Es una sensación a la que todo el mundo se ha enfrentado en alguna ocasión. Al menos en ciertos sentidos. Saber a donde conduce un camino, tener la certeza de que si sigue saltando cerca del borde caerá, saber que esa relación no tiene futuro, que seguir así no es buena idea, y aún así seguir haciéndolo. Quizás sólo porque uno sabe cual es el final. Por esa espeluznante seguridad.
Ya era de noche y el frío empezaba a clavarse en los huesos. Sólo quedaba él en la terraza. Dejó unas monedas en el platillo y se marchó sin hacer ruido al apartar la silla. Caminó unos minutos, dando un pequeño e innecesario rodeo.
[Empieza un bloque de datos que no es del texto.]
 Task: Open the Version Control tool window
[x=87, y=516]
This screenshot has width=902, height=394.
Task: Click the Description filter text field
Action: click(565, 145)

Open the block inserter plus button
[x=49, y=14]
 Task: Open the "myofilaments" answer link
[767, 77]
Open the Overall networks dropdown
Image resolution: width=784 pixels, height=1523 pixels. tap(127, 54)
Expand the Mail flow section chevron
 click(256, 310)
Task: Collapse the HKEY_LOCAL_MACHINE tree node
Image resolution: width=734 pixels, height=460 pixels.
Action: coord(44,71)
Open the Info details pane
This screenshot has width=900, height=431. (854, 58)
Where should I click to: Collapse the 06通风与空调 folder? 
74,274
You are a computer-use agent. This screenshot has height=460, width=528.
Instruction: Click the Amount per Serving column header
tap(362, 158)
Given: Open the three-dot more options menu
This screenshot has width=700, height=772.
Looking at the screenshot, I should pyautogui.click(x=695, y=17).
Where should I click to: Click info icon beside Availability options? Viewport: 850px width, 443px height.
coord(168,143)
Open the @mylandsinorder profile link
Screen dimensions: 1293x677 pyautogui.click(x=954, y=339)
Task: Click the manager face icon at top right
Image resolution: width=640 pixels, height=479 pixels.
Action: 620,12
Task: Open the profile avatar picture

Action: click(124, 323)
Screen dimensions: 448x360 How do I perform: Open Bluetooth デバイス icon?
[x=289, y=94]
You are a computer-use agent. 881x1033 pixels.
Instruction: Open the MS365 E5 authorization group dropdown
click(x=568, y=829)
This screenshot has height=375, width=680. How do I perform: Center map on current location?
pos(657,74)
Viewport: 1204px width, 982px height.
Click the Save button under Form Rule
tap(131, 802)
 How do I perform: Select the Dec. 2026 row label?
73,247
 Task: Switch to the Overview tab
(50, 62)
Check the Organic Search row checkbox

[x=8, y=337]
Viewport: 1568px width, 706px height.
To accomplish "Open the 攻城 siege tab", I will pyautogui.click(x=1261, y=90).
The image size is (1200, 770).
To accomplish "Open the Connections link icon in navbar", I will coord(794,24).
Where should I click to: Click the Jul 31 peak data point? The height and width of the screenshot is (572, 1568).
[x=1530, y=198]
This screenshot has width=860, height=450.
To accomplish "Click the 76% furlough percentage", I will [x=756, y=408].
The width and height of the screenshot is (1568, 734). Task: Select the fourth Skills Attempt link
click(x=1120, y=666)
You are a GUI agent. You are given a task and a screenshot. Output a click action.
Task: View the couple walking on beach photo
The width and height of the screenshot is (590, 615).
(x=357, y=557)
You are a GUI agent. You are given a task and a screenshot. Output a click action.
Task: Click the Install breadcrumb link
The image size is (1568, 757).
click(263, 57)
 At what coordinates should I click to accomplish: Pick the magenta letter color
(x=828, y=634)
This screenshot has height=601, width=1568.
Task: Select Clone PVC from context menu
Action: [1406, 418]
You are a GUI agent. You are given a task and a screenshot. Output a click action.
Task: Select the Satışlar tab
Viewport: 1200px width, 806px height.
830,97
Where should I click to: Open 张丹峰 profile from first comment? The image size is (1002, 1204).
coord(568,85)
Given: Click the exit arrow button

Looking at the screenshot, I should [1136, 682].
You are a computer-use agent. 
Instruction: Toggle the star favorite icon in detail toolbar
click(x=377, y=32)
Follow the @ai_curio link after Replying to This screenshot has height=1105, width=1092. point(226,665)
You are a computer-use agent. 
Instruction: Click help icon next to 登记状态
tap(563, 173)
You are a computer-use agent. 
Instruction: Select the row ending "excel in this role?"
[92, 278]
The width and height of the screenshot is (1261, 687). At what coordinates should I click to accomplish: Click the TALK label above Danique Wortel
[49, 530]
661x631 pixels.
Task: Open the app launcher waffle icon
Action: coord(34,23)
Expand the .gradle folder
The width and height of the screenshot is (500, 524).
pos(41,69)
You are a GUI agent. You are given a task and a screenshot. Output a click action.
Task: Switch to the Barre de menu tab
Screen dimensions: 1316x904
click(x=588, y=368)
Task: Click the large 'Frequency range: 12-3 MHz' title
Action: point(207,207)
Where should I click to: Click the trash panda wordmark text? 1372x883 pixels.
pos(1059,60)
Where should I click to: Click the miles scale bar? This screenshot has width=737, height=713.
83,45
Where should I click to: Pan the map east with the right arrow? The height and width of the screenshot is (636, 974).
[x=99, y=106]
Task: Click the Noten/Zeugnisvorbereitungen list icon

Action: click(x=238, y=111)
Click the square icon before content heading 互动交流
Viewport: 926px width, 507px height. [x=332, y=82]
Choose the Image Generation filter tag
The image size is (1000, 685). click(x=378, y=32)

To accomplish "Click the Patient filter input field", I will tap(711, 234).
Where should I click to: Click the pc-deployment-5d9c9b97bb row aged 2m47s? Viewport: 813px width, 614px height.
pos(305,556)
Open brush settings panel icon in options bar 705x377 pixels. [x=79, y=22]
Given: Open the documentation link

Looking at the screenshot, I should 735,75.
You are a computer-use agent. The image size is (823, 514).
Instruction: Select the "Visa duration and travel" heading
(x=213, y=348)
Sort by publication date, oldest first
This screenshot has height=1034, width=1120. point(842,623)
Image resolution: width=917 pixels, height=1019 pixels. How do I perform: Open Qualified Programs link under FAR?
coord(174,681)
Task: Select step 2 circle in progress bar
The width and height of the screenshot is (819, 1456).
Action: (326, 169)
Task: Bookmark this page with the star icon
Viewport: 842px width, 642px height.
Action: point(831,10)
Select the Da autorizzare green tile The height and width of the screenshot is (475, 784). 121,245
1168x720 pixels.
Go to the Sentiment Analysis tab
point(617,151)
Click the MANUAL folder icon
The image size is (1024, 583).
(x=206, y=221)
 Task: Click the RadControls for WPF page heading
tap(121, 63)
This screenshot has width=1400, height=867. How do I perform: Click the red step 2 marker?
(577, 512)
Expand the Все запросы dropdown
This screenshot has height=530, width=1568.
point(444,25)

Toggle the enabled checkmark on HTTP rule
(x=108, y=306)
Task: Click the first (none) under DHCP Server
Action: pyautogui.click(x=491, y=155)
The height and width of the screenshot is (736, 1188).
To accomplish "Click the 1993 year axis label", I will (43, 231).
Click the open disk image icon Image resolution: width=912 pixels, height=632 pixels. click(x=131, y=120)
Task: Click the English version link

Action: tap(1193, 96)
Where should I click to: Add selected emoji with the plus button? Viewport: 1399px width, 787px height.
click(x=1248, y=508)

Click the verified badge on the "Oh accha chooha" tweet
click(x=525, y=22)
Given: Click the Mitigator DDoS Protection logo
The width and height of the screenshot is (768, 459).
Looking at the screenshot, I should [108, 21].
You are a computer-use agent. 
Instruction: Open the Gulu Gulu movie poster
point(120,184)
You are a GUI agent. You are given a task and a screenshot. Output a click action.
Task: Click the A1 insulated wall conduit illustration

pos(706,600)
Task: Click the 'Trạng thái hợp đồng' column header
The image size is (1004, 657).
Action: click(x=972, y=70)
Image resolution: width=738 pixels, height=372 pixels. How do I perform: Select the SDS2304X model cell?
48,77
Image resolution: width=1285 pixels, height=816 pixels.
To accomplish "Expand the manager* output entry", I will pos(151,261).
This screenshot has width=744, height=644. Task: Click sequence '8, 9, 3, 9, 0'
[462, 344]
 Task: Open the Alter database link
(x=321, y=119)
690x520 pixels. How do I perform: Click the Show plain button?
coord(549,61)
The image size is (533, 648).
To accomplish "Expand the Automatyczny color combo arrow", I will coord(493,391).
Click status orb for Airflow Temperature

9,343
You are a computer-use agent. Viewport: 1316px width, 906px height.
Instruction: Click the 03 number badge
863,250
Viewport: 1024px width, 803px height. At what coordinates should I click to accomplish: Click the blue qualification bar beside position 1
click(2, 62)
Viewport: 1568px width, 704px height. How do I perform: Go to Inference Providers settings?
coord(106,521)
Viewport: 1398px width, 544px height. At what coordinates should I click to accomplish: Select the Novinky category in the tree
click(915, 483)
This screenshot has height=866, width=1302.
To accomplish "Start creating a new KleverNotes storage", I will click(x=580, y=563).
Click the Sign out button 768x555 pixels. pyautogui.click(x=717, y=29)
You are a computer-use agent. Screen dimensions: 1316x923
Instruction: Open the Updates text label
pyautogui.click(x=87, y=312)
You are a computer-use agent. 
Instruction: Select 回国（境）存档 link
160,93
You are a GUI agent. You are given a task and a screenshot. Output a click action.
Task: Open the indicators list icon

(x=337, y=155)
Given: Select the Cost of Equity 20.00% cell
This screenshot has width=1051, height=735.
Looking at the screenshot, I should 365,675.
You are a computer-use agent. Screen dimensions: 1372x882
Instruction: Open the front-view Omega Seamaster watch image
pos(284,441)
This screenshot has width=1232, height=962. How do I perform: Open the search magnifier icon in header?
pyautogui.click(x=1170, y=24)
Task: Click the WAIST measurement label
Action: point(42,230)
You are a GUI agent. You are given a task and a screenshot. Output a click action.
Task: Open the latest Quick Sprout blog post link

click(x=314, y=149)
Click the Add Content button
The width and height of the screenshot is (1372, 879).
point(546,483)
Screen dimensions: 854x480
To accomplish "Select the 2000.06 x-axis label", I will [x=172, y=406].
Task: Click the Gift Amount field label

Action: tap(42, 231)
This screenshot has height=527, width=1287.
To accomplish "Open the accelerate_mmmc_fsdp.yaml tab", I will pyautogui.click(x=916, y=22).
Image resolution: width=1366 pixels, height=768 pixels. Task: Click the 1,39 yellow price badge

A llegar atravesó mecánicamente los dos portalones, el de entrada a la parcela y el de su edificio, subió en el ascensor sin fijar sus pensamientos en nada concreto, hasta que llegó frente a la puerta de su casa.
Quieto, completamente parado, inmóvil, infinitamente menos elegante que una estatua griega, pero idéntico en quietud. Fijo el pensamiento, clara la idea, meridiana, afilada y clavada como una punta en la sien izquierda.
¿Qué queda por hacer?
Abrió la puerta y agachó la mirada. A su izquierda, paciente, podía llevar allí horas, pero sabía el momento exacto en que volvía a casa.
-¿No te aburrís de esperar?- preguntó en voz alta.
Sonrió y le hizo un gesto con la mano para que lo acompañase a la cocina. Lo siguió fiel y rápidamente. Abrió una lata vertió la mitad en un platillo y se agachó para ponerlo en el suelo.
Antes de que terminase fue a la habitación. Cambió la ropa de calle por un viejo pijama y se fue a la sala con un libro, sabiendo que no podría leer. Se acomodó en el sillón con una manta y la esperó.
-Subí Gaza, subí a mi lado que tenemos que hablar...
¿Qué queda por hacer?-preguntó a la gata sin decirlo en voz alta.